● Input:
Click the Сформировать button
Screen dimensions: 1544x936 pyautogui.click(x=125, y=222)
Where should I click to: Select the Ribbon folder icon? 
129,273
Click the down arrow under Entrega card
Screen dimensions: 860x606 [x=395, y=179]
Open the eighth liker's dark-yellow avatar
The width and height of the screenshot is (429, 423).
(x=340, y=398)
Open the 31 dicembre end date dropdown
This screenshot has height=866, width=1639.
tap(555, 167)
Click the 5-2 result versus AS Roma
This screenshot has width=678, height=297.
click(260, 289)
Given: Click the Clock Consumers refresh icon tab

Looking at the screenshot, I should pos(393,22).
--
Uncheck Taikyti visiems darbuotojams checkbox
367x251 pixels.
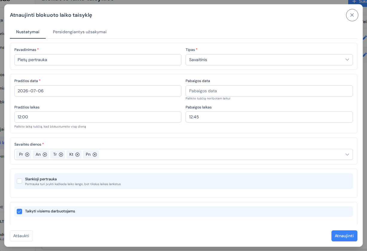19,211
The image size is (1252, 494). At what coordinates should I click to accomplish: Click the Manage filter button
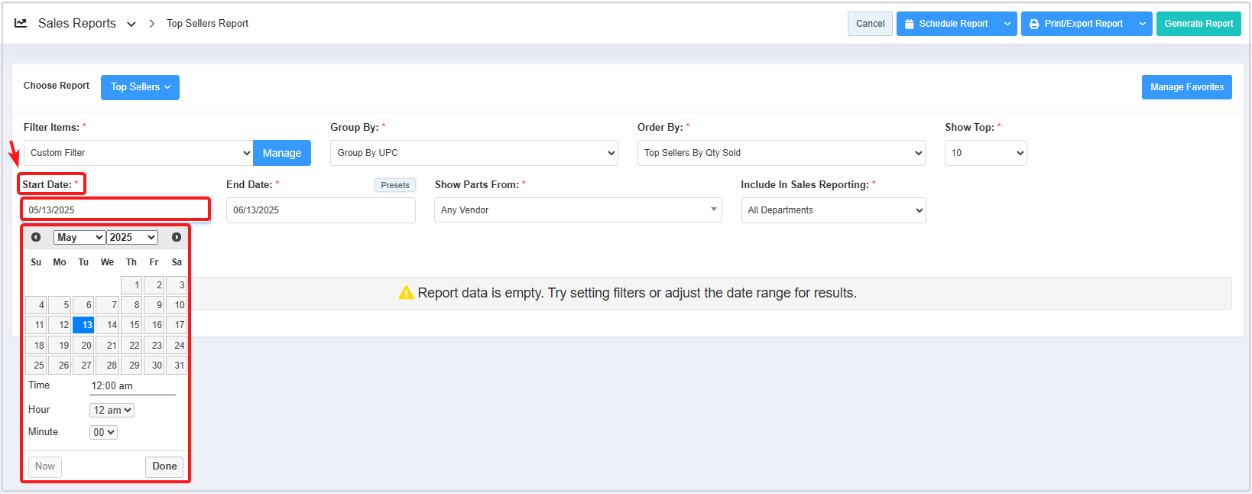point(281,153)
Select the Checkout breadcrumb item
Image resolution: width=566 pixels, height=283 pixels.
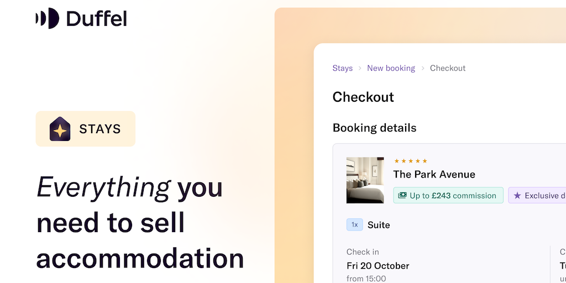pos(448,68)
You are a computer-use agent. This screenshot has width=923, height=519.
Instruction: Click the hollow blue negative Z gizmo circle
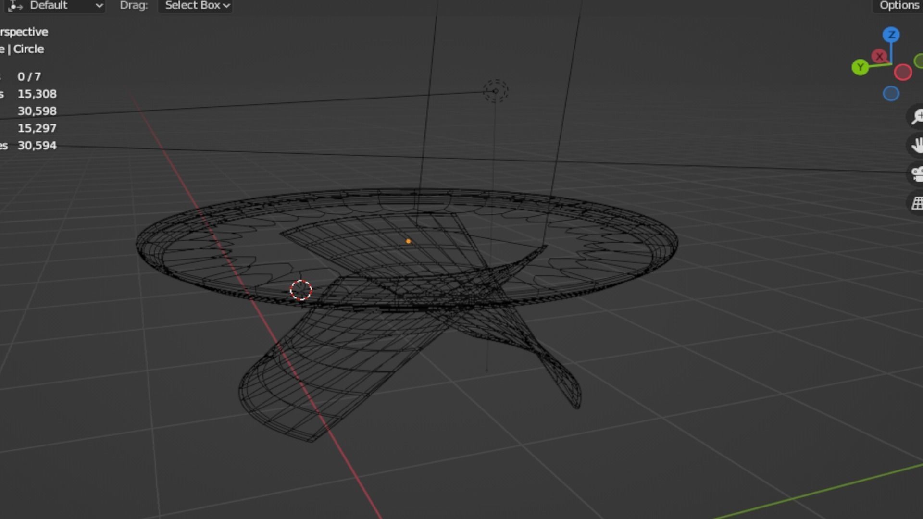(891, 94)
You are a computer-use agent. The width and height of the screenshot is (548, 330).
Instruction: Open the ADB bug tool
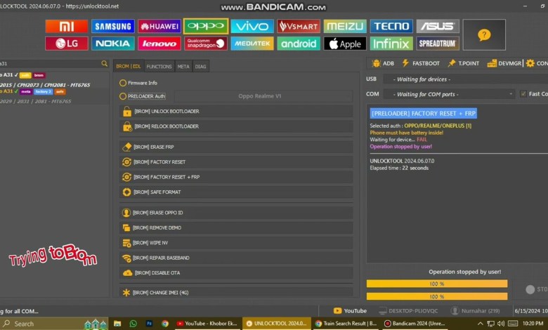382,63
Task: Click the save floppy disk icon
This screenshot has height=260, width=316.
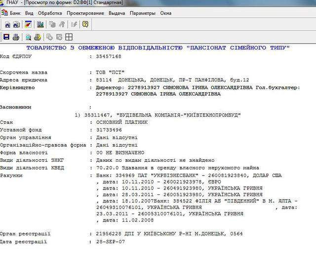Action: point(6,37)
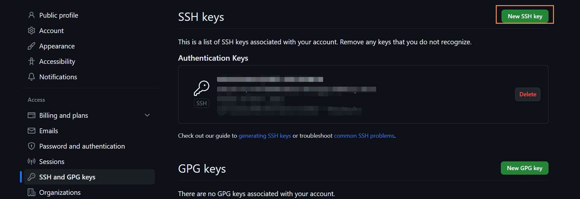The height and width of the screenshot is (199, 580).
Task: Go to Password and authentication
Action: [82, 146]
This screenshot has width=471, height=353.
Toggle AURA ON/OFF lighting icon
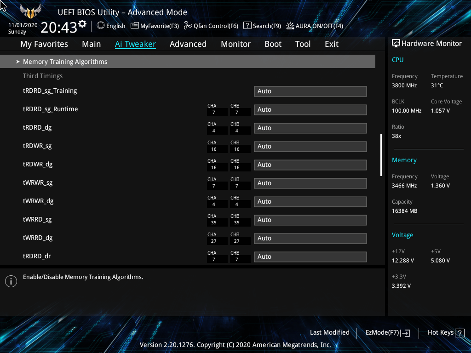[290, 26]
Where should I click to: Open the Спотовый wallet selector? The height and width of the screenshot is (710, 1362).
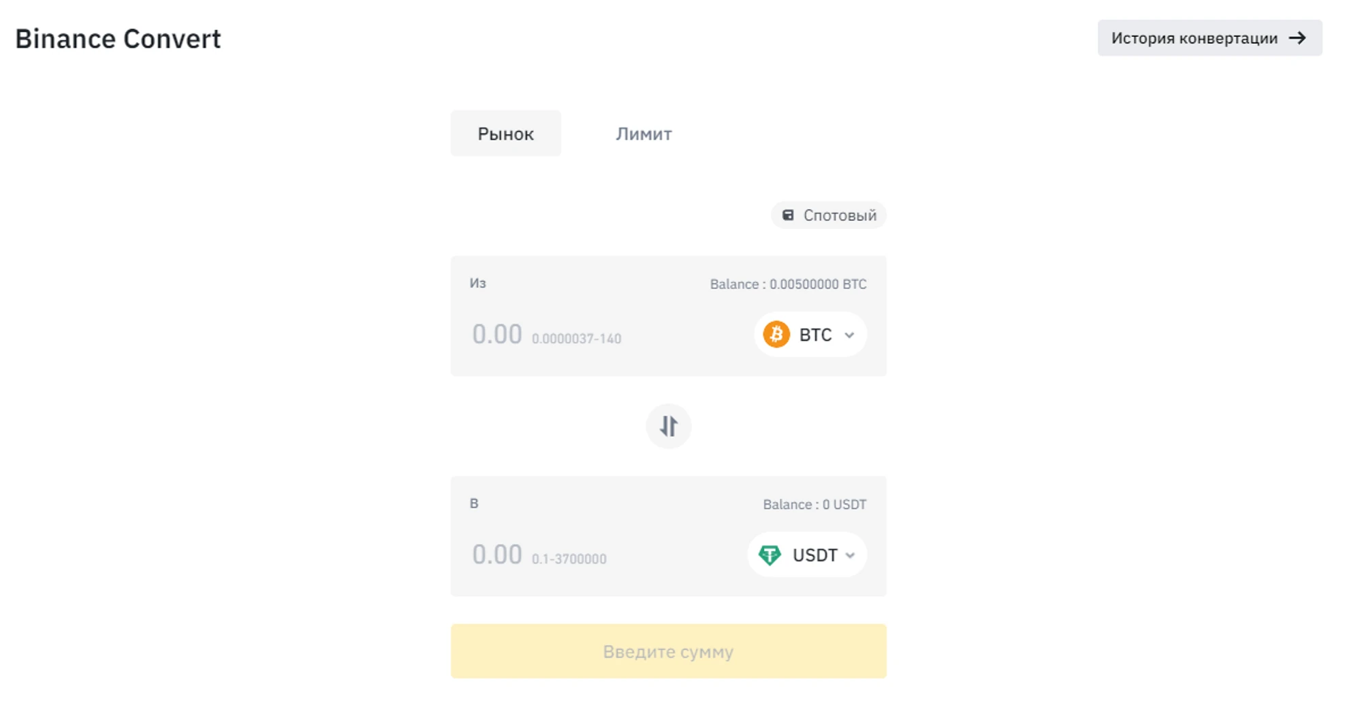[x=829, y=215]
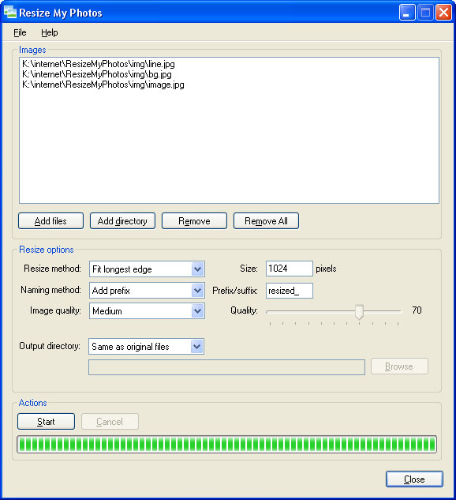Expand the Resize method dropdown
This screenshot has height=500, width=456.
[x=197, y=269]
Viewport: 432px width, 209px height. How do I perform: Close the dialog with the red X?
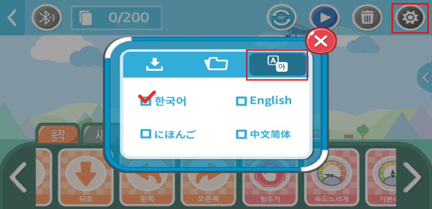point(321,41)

● Exercise details:
Locate each line in the listing above that contains the word "Where" and copy every such line in full.

● Full output:
Where should I click to: Select the Ribbon folder icon? 
Where should I click to: Open the Спотовый wallet selector? The height and width of the screenshot is (710, 1362).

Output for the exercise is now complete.